Can you tell us a bit about your heroine, Ruby? What makes her special and sets her apart from other YA heroines?
Ah, Ruby. I love her so! I really can’t compare her to other YA heroines because - shock horror! – I’m completely new to the whole world of YA. (I’ve got a lot of catching up to do!)

Ruby has only just turned 15 and in many ways I think she still seems pretty immature. I also think her self-esteem isn’t that great. I think she’s been hanging on to a lot of hurt from the past (when her parents divorced) and blaming the wrong person for it (her step-dad, Simon). And I think she’d go nuts if she heard me describing her like that . . . but under all her bluff and bluster I think she has a good, kind heart. (I also think she’s pretty funny. I like the way she sees the world - sometimes!)

But what makes her special - to me – is that she isn’t special. That is to say, she is special in the way that we all are – just by being our true selves. Ruby longs to be brilliant at something, but she’s already brilliant at being Ruby.

In H2O, Ruby must survive in a dangerous, new world...what would you say are the three most important things or skills one must have to survive in this world?
An umbrella? Just kidding! How about . . .
  1. THINKING
  2. COOPERATING
  3. QUESTIONING . . . that’s going to be really, really important in the next part of the story.
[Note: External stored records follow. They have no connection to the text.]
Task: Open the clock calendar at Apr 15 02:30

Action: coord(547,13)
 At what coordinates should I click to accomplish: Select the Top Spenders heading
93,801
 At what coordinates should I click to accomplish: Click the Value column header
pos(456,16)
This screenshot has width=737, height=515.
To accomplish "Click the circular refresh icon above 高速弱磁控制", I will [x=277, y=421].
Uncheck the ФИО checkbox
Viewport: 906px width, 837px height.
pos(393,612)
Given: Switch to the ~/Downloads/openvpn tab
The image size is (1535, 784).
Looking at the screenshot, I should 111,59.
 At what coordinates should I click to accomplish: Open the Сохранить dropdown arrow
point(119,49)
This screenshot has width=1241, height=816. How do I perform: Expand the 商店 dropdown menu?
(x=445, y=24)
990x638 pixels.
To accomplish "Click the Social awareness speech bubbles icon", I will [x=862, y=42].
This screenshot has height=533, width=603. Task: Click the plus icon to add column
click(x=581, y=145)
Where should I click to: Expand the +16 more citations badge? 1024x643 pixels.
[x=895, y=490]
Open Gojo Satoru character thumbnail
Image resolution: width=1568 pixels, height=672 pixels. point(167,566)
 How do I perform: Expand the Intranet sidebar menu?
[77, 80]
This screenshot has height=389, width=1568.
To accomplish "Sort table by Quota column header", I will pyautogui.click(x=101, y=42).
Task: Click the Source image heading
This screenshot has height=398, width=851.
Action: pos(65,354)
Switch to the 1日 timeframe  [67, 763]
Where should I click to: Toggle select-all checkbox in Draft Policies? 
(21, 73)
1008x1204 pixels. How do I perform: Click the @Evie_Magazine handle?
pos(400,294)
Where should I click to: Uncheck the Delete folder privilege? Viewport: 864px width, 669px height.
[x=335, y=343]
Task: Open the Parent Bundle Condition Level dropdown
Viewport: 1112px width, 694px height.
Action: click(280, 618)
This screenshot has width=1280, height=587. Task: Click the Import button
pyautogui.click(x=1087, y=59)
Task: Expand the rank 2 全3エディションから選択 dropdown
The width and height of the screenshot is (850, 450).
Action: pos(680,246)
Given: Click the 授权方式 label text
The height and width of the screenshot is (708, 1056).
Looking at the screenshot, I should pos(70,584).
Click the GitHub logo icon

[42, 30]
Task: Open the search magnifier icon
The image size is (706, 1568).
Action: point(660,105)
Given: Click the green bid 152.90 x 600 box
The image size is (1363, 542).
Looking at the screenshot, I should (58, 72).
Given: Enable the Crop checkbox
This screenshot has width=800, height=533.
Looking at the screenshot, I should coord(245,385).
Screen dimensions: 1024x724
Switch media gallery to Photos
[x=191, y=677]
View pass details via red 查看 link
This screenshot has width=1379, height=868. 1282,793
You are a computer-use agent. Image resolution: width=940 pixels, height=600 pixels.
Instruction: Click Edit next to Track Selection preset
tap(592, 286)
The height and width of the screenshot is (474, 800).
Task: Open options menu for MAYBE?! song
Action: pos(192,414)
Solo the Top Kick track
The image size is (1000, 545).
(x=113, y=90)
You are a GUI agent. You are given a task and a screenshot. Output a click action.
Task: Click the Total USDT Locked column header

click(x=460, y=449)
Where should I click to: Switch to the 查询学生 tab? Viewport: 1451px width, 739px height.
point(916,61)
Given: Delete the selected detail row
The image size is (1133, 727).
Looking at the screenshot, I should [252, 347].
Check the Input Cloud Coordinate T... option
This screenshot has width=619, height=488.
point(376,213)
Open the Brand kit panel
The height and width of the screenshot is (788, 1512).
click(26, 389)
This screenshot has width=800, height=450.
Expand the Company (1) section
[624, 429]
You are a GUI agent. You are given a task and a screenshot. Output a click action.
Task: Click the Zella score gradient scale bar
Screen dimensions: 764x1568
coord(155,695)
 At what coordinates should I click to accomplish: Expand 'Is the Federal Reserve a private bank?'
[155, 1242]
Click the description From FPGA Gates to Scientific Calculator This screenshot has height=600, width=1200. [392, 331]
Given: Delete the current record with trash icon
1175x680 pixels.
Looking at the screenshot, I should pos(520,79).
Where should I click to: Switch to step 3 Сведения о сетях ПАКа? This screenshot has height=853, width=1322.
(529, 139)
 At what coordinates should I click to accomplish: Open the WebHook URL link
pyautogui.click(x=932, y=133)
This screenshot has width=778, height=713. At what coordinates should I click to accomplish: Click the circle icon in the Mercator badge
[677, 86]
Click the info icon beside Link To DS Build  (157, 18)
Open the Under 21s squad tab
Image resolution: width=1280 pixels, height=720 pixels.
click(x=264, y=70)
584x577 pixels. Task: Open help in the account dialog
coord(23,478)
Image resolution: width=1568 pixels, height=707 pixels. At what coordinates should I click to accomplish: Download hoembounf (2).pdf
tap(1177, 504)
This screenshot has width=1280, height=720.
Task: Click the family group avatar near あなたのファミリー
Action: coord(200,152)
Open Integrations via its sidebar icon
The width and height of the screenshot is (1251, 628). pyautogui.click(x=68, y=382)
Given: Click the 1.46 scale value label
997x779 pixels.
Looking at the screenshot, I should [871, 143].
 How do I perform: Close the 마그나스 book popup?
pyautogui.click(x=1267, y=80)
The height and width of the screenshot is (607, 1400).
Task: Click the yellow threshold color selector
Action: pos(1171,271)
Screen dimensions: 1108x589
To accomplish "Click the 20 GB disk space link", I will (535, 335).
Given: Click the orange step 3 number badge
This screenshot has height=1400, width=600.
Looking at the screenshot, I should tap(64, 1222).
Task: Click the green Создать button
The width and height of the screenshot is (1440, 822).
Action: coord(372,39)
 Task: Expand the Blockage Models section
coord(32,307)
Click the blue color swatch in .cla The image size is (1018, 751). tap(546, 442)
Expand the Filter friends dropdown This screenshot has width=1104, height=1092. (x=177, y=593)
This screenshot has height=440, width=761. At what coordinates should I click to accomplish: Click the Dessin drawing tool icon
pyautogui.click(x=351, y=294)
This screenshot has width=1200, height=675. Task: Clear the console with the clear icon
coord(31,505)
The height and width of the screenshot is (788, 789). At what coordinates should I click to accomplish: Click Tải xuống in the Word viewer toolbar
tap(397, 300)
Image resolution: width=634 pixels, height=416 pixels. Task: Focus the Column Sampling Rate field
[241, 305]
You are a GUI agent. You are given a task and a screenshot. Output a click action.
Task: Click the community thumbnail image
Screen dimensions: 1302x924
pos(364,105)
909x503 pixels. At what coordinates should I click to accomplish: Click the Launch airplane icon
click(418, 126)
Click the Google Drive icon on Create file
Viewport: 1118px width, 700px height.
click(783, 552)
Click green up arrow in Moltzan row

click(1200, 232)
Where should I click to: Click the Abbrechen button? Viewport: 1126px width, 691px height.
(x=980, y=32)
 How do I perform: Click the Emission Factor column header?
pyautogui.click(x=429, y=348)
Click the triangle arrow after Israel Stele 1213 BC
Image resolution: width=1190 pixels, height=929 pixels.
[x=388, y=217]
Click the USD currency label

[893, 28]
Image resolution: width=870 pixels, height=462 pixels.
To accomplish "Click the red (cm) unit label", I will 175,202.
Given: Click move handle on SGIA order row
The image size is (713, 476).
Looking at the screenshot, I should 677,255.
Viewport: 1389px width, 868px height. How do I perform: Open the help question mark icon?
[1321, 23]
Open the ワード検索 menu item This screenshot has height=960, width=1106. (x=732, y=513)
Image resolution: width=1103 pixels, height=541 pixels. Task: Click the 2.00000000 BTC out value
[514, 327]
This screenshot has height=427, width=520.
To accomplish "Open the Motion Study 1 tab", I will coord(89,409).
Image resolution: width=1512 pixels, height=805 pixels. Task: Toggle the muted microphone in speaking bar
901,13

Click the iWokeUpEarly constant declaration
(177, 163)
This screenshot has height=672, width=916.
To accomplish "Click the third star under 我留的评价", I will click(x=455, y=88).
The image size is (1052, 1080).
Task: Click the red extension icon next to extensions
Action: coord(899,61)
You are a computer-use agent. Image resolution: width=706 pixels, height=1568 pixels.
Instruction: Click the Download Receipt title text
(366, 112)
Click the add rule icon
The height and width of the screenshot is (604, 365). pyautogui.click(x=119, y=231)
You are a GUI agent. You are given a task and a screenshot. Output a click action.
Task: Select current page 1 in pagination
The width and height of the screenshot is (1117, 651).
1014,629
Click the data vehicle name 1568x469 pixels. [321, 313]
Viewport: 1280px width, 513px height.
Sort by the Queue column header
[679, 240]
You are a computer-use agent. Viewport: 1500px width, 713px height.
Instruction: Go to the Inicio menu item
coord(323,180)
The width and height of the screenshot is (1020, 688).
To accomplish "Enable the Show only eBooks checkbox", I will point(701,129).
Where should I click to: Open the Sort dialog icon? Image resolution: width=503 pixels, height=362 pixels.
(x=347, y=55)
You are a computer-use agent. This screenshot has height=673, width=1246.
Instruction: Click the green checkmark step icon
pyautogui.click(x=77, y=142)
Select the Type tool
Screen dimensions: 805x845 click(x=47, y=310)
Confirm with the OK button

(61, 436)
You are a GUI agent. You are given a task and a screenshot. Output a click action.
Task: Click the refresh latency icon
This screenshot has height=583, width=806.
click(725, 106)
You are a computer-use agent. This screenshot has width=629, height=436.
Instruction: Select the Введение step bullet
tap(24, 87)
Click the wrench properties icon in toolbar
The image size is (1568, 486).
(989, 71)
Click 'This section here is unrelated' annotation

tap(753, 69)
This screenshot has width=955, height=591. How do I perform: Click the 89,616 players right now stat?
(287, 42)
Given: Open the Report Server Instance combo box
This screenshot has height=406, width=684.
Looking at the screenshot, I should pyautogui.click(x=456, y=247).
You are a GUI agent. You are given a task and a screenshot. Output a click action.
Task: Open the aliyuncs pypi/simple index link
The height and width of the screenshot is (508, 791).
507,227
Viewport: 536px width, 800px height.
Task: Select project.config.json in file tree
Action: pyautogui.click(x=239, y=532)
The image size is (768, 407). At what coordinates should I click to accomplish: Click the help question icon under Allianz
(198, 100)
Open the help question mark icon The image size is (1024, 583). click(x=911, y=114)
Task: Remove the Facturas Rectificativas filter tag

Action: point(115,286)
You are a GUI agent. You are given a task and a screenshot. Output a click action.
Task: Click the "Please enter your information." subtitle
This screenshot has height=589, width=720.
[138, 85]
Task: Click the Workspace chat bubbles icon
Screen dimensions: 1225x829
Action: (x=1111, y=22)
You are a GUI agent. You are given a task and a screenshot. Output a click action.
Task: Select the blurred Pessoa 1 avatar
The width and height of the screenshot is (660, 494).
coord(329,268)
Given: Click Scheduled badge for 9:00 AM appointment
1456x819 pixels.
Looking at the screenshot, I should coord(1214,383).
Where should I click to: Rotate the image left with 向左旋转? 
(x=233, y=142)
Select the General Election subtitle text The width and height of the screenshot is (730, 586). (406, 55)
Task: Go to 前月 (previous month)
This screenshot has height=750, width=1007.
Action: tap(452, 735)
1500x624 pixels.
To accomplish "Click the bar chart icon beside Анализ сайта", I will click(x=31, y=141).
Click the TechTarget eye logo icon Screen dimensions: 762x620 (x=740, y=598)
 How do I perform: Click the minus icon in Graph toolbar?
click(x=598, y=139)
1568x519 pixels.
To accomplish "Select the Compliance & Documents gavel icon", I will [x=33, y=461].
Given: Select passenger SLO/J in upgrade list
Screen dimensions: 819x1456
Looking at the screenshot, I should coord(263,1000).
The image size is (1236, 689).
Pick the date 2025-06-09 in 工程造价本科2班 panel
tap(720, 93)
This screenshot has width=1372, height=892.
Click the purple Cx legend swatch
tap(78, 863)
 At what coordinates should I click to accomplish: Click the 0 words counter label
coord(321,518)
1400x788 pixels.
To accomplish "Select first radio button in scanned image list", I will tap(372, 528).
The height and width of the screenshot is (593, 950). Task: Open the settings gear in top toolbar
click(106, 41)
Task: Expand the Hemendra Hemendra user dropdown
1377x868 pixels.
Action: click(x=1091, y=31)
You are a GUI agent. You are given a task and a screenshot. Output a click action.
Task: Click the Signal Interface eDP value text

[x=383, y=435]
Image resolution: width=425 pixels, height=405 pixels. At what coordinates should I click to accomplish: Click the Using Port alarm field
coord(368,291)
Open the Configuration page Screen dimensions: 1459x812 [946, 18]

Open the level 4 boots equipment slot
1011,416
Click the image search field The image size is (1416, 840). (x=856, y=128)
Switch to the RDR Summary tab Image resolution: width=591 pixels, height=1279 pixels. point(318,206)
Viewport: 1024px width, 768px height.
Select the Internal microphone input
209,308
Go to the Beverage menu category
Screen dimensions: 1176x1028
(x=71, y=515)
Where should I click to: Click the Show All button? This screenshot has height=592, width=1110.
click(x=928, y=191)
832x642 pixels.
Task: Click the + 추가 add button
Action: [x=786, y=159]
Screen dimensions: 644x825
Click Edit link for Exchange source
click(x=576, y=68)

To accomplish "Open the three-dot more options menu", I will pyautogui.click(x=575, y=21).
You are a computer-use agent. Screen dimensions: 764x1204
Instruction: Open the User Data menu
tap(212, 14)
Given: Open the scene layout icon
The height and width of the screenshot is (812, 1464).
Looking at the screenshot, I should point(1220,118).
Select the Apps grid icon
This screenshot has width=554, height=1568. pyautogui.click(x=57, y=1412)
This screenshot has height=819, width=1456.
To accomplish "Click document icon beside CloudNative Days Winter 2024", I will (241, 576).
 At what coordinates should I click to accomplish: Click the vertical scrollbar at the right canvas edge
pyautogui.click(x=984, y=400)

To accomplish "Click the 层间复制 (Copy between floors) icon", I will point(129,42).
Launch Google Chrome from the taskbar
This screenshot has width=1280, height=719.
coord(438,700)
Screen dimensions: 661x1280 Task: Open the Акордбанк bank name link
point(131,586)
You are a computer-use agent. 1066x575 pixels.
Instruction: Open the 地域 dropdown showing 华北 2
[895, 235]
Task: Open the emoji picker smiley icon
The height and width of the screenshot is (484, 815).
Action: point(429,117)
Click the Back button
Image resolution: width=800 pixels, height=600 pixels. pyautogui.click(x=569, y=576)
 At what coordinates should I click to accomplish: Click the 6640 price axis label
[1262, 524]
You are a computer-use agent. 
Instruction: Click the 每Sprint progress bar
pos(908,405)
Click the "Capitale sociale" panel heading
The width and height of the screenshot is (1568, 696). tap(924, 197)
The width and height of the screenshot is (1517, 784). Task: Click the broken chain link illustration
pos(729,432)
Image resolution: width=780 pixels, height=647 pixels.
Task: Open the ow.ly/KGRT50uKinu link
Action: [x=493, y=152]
If you could borrow any character (from any book or movie or tv show) and make them Ruby’s BFF, who would you pick and why?
Obviously, Ruby needs to hang out with someone like Katniss Everdeen because of her bravery and her survival skills, but I’m not really sure how well they’d get on! (That would be such a fun fantasy story to write: When Ruby Met Katniss.)

Fill in the blanks:
I’m really awesome at making a fool of myself. Seriously, I’m really, really good at it.

I’m really embarrassed to admit that before I wrote H2O, the only contemporary YA book I had read was The Hunger Games.

The last great book I read was The Inheritance of Loss by Kiran Desai. It came out in 2006, but I only read it at the beginning of this year. It is so beautifully written it is still my favourite of 2014.

If you were to create and bake a cupcake inspired by H2O, what would it look and taste like, and what would you call it?
I think it’d have to be called The Scary Planet. It would have an earth-brown chocolate cake with swirls of green and blue frosting speckled with tiny, fizzy, blood-red sugar raindrops . . . and when you bit into it, there’d be this glow-in-the-dark orange-flavored ‘lava’ goo that would splurge into your mouth. Yum?

Thank you to Aeicha for asking these tricky questions and for inspiring me to create what will surely be the cupcake hit of the century . . . and thank you to my publishers, Sourcebooks Fire.

Now, who wants to take first bite of The Scary Planet?

Thank you so much for stopping by, Virginia!

Virginia Bergin learned to roller-skate with the children of eminent physicists.
She grew up in Abingdon, Oxfordshire, in a house tied to her father’s job. Her parents, the children of Irish and Polish immigrants – and one Englishwoman – had moved from Liverpool to the south of England in search of work.
Virginia studied psychology but ruined her own career when, dabbling in fine art at Central St Martins, she re-discovered creative writing. Since then she has written poetry, short stories, film and TV scripts and a play that almost got produced – but didn’t.
In between and alongside more jobs than you’ve had hot dinners, she has worked as a writer on TV, eLearning and corporate projects and has 22 broadcast and non-broadcast TV credits, from children’s favourite Big Cat Diary Family Histories (BBC) to the award-winning series Africa (Tigress Productions for National Geographic). Most recently, she has been working in online education, creating interactive courses for The Open University.
She currently lives on a council estate in Bristol and has taken to feeding the birds.